Just Dance

By Rylan James

James Declamation.mp4

Picture me. A tall (slightly less tall than I am now), skinny, nerdy teen with glasses and short brown hair. Oh, how I’ve grown. At least an inch or two! At this point in the school year, I was properly established in my role as Student Council President, so while I may not have been the coolest, my social standing was satisfactory. On the outside, everything was great. Truth be told,  on the inside, I wasn’t so sure of myself. I was the President, expected to be better than I am, and everyone looked up to me both figuratively and literally. They had this great image of me, but I was just along for the ride, unsure of what to do. My self-confidence was a bit lacking, and I felt like I couldn’t live up to these expectations of greatness people had of me. However, this was all about to change.


The time: February 3rd, 6 PM. The location: My friend’s house. The Collection of Esteemed Gentlemen (Me and my goofball friends) had gathered pre-dance for mainly a carpool, but also to wind down (or maybe wind up?) in preparation. After some pizza, we headed upstairs to put on a fashion show, my choice being a snazzy zig-zag button-down and accompanying pants. Then we took some pictures, cracked some jokes, and waited to leave for the dance. After an uneventful drive, we made it to St. Luke’s just after 7 PM. With our chiseled faces set in a serious manner, we strolled in. It really felt like we had this cool superhero shot of us walking in slow-mo, explosions in our wake. This feeling of power and triumph lasted until we made it down the stairs in the lobby. Likely to force social interaction, there was a phone checkpoint at the entrance to the Fireplace Commons. We begrudgingly handed over our phones, then with reassurance from the teacher chaperones, entered the Thunderdome.

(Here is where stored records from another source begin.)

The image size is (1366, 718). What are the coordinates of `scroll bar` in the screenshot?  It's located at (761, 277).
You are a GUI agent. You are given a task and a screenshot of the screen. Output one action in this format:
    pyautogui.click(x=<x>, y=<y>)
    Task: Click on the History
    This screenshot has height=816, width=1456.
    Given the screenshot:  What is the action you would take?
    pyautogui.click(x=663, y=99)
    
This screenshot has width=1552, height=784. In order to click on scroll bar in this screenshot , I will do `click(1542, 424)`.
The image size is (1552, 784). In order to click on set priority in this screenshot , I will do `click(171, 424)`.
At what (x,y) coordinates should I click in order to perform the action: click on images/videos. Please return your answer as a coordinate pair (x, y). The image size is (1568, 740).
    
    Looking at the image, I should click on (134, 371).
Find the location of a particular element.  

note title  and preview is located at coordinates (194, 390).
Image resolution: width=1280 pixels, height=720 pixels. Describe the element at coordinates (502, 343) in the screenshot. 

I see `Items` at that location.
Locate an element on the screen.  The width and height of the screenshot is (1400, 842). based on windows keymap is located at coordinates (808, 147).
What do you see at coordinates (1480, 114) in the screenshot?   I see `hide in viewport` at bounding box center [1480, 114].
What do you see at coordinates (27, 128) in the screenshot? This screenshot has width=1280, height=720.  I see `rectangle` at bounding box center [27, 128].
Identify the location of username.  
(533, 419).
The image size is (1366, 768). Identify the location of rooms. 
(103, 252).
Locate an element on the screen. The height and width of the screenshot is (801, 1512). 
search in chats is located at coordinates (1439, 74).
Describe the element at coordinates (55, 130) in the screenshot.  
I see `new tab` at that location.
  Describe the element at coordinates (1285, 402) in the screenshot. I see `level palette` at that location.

The first thing I noticed was all the snacks lining the walls. There was probably enough sugar there for a whole Mountain Dew! The second thing I noticed was the lack of people. Since we got there early, our peers had yet to arrive. Using this to our advantage, we grabbed some snacks and claimed one of the empty couches.


Over time, more and more of my classmates filtered in. Most came in and found their friends, scuttling off to minimize social interaction. So, despite this abundance of people, the dance floor remained empty! This took me aback since I went to the dance expecting to dance. An awkward silence fell over the crowd,  and I don’t know how long it was (about 28 minutes and 36 seconds) before anything actually happened. As I was wandering about aimlessly, like a leaf adrift on the wind, someone started nagging me to start dancing, eventually joined by their friends. “Hey, Rylan, you should dance.” “Yeah, Mr. President, go force yourself to be vulnerable and awkward and gamble on your social standing.” After this constant pestering, I had no choice but to succumb to peer pressure. I went out there and did this shuffling thing, being the bad dancer I was (and still am). It was super embarrassing, but, well, that’s kind of it. I stood out there half-shuffle half-dancing while staring at the ground and hoping this would end soon. It didn’t take long, now that someone was out there, for people to creep onto the dance floor, and just as I was ready to go back to the couch I realized they were actually dancing along. More and more people joined in, and with repeated encouragement, I even convinced my friends to join, though they looked like they wanted to murder me. Now that everyone was dancing, the rest of the night flew by. I was dancing, dancing, and drinking water. Seriously, I went through 8 bottles of water over the night. That night I unlocked a part of me I never knew existed. This all snowballed into an awakening of sorts, with me gaining the confidence I needed to be President. From then on, I was never afraid to put myself out there and never scared of what people would think of me. While this led to some embarrassing scenarios, it was all part of my journey as the President and an 8th grader. Without the 8th Grade Snowball Dance, I wouldn’t be who I am today. I wouldn’t know my friends nearly as well, and I wouldn’t have the confidence to come up here and give this speech.